Very funny. “I had to take Maddie to lunch,” I said.

“And you brought me…?”

I handed over the rest of the ginger cookies. I could have sworn he stared at the spot on his desk where the key card had been. I had to concentrate, swallowing hard, distracting myself from looking there myself. I remembered a thriller I’d seen where the suspect revealed his guilt merely by looking at a spot on the wall where the bullet had penetrated, something he couldn’t have known unless he’d put it there. I held fast, but I was sure I saw out of the corner of my eye a red glow where once the key belonging to the LPPD had been.

“I thought you might want to share more with me. About why you were looking for Rosie Norman?”

He chewed slowly on a ginger cookie. “Mmm,” came out of his mouth instead of information. “Still the best, Aunt Gerry.” He picked up my paperback, which had fallen to the floor. “This is your snooping cover, right? I don’t see a bookmark.”

My nephew was so annoying when he was right. “Skip? You called me, remember? I just want to know what in the world makes you think Rosie murdered David Bridges?”

“Did I say that?” he asked.

“Not in so many words. Do you deny that you think she might be involved?”

“Not exactly.”

My heart sank, my last miniature amount of hope flitting away. I clung to his qualified answer. He hadn’t given me an outright “no.” “Can you at least tell me where his body was found?”

“A group of teenagers found him when they went to Joshua Speed Woods for some early morning necking. We don’t know if that was the actual scene of the crime, though the last word was yes, probably he was killed right there. The kids’ statement says that the trophy was next to the body. They picked it up to see whose it was. I have a feeling every one of them handled it, so we’re still sorting out whose fingerprints are recoverable.”

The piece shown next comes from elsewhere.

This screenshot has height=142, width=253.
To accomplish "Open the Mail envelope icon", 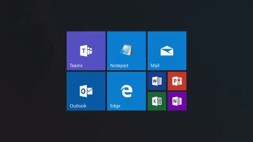I will pos(167,51).
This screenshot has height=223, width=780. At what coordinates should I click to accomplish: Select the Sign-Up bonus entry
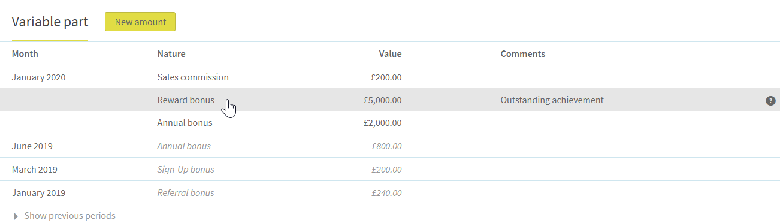pyautogui.click(x=186, y=170)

Up to now, when I’d had occasion to pass by or talk about the wooded area to the west of the main part of town, I imagined the look on the face of one of Lincoln’s closest friends, Kentuckian Joshua Speed-if he could have known that his namesake woods were used mostly as a lovers’ lane. Now, for a long time, I’d remember it as a murder scene.

The worst realization at the moment, however, was that Rosie lived on Joshua Speed Lane, which bordered the woods.

I felt the strangest regret that I hadn’t listened more closely to Rosie when she described her long-ago relationship to David. All the times she’d gone on and on at the crafts table, and most of us absorbed less than half of what she said, I guessed. She’d mentioned one “date gone bad” as I recalled. I didn’t care at the time, but now I wished I knew precisely how badly it had gone.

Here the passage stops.